SHIFT: Stochastic Hidden-Trajectory Deflection for Removing Diffusion-based Watermark

Published 31 Mar 2026 in cs.CV and cs.CR | (2603.29742v2)

Abstract: Diffusion-based watermarking methods embed verifiable marks by manipulating the initial noise or the reverse diffusion trajectory. However, these methods share a critical assumption: verification can succeed only if the diffusion trajectory can be faithfully reconstructed. This reliance on trajectory recovery constitutes a fundamental and exploitable vulnerability. We propose $\underline{\mathbf{S}}$tochastic $\underline{\mathbf{Hi}}$dden-Trajectory De$\underline{\mathbf{f}}$lec$\underline{\mathbf{t}}$ion ($\mathbf{SHIFT}$), a training-free attack that exploits this common weakness across diverse watermarking paradigms. SHIFT leverages stochastic diffusion resampling to deflect the generative trajectory in latent space, making the reconstructed image statistically decoupled from the original watermark-embedded trajectory while preserving strong visual quality and semantic consistency. Extensive experiments on nine representative watermarking methods spanning noise-space, frequency-domain, and optimization-based paradigms show that SHIFT achieves 95%--100% attack success rates with nearly no loss in semantic quality, without requiring any watermark-specific knowledge or model retraining.

Abstract PDF Upgrade to Chat

Authors (6)

Summary

The paper presents the SHIFT attack, which disrupts deterministic inversion using partial forward diffusion and stochastic reverse sampling to remove watermarks.
It achieves a 95–100% attack success rate across nine watermark schemes while maintaining high semantic fidelity and low FID scores.
The study exposes vulnerabilities in diffusion watermarking and calls for trajectory-agnostic verification methods for robust AI content provenance.

SHIFT: Stochastic Hidden-Trajectory Deflection for Watermark Removal in Diffusion Models

Overview and Motivation

The proliferation of high-fidelity diffusion-based image synthesis has precipitated urgent demands for reliable AI-generated content provenance, with diffusion watermarking emerging as a principal paradigm for robust embedding and verification. Conventional watermark-removal attacks—regeneration, pixel-space perturbation, and latent-space optimization—either fail to remove deep-coupled semantic marks or incur prohibitive computational cost. This paper introduces "SHIFT: Stochastic Hidden-Trajectory Deflection," a training-free watermark removal attack premised on breaking the trajectory consistency assumption universally underpinning diffusion watermark verifiers.

Methodology: Trajectory Deflection via Stochastic Sampling

SHIFT operationalizes watermark removal by exploiting stochasticity in reverse diffusion. The core insight is that watermark verification fundamentally relies on deterministic reversibility, wherein the trajectory between the initial noise and the final image remains reconstructable via inversion (typically DDIM). SHIFT disrupts this dependency in two stages:

Partial Forward Diffusion: The watermarked image is encoded into the latent space and subjected to controlled re-noising. The parameter $\lambda$ defines the re-noising strength, determining the depth of forward diffusion, which attenuates trajectory-specific information while preserving the semantic scaffold.

■ ■ ■

■ PARTS OF THE EXERCISE:
(a) Name the watermarking paradigms covered by the nine methods that the SHIFT write-up reports testing.
(b) Continue the SHIFT write-up after its last sentence.

■ DATA BLOCK:

■ ■ ■

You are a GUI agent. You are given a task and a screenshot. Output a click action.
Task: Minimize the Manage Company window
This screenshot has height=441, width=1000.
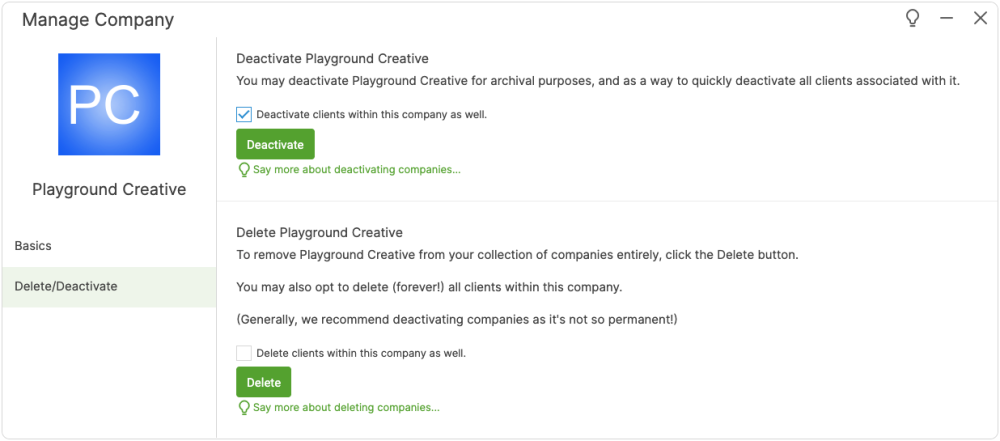tap(946, 19)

■ ■ ■

■ RESULTS:
(a) Noise-space, frequency-domain, and optimization-based.

(b)
Stochastic Reverse Resampling: From the partially-noised latent, reverse diffusion is performed using an ancestral stochastic sampler (injecting Brownian motion). Unlike deterministic DDIM, stochastic sampling decouples the reconstructed image from the original watermark-embedded trajectory, as each reverse sampling run traces a distinct path in latent space.
Figure 1: The overall framework of SHIFT, incorporating partial forward diffusion and stochastic reverse resampling to deflect watermark-carrying trajectories.

No watermark knowledge, retraining, or adversarial optimization is needed. SHIFT simply uses any publicly available latent diffusion model.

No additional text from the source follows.